WRITTEN EXERCISE A:
According to the script excerpt, how many fridges does the household have if the one in the driveway is counted?

PASSAGE GIVEN:
* BEGIN *
Fine, I'll do it myself.
Where'd all the real men go? They're hiding from all the real women.
[SCOFFS.]
Damn! She's hogging the dryer! Leaving all my wet stuff again.
[SLAMS HAND.]
This is it! Harris, it's on! I'm coming up there! Fine! I'm on my way! [MOTOR WHIRRING.]
And I mean business! Wow! I didn't think that thing would hold together.
I just tested it with a bag of rock salt.
Look at her go.
Quit looking at me, Dan! I'm not looking at you.
I'm just checking to see if I had any calls.
Got it.
Hey, Granny Rose.
I need some coffee when you come down! Can you make me some? ROSEANNE: Damn it! You better stay right where you are, if you know what's good for you, Harris! I'll be over there in three or four minutes! Harris! Why did you put my clean clothes on top of the filthy washing machine? Now I've got to wash them all over again.
I needed the machine.
I just got a bunch of stuff from the thrift store.
Well, here's an idea Why not put my stuff in the dryer first? Why? It's your stuff.
Get your stuff out of the dryer now.
I'm having a muffin.
I'll do it in a minute.
Those are for breakfast.
But I'm hungry now.
Well, you're a woman in America.
Get used to it.
What is your problem? My problem is you're acting like you own the place, and we don't even own the place.
- Hey.
- What? You think you're better than everybody else in this house, don't you? Do you really want me to answer that? No, I'll answer it for you You're not! You're smart for a kid, but you're still dumb for a person.
And you got it real good here.
We got shampoo and conditioner in separate bottles and we got three fridges if you count the one in the driveway.
So you better start showing some gratitude instead of acting like an entitled, little bitch.
* END *
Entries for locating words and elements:
* BEGIN *
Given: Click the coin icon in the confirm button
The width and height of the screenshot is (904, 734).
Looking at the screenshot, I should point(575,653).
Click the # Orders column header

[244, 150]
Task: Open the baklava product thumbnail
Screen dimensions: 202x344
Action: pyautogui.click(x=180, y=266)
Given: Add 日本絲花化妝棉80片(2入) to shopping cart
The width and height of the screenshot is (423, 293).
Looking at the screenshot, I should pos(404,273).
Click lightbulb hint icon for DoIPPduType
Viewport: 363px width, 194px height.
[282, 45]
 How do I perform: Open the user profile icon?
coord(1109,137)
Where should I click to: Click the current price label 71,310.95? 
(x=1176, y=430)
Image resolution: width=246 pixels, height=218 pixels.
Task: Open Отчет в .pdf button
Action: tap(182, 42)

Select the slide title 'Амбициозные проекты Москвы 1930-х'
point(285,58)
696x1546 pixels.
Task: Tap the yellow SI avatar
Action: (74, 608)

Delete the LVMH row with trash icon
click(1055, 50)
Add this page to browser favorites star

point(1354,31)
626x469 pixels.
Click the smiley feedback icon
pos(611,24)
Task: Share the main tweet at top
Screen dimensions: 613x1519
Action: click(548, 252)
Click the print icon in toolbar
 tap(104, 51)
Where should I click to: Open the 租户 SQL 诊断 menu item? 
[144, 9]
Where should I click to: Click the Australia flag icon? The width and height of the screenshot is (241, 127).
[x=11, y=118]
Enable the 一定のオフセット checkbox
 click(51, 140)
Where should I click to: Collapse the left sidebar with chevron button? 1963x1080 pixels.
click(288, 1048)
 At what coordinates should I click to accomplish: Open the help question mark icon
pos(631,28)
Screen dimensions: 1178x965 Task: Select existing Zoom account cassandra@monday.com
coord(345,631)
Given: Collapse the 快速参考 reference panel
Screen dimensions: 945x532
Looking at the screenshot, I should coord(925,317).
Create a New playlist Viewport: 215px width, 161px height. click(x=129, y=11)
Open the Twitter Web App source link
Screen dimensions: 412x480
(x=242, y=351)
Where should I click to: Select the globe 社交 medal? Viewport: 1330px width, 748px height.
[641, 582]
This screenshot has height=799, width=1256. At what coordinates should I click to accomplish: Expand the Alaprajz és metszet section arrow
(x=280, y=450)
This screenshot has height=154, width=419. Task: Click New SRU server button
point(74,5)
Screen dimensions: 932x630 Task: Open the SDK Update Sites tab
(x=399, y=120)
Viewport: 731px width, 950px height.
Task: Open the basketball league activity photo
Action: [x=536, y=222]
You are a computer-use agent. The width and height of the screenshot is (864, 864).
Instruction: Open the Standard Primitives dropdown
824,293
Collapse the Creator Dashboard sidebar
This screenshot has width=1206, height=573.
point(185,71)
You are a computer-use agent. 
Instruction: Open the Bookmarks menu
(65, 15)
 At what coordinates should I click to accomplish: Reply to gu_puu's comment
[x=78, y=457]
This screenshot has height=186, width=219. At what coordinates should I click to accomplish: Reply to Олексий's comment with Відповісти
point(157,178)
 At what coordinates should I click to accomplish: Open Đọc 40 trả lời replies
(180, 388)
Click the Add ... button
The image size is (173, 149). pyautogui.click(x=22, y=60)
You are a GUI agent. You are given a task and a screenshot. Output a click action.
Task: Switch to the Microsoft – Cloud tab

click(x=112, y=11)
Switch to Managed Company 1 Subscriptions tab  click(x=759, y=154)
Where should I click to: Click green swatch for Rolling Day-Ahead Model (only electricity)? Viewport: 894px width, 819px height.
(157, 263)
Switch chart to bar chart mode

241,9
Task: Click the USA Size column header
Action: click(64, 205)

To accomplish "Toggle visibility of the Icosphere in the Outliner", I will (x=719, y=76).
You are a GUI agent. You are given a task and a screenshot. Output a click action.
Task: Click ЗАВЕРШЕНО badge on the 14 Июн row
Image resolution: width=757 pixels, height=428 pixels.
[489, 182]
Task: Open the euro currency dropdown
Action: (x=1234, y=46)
* END *
WRITTEN EXERCISE B:
Please duplicate the entries starting with the line that contains "Enable the 一定のオフセット checkbox" and going on through the line that contains "pos(631,28)", including both of those lines.

CORRECT OUTPUT A:
Three.

CORRECT OUTPUT B:
Enable the 一定のオフセット checkbox
 click(51, 140)
Where should I click to: Collapse the left sidebar with chevron button? 1963x1080 pixels.
click(288, 1048)
 At what coordinates should I click to accomplish: Open the help question mark icon
pos(631,28)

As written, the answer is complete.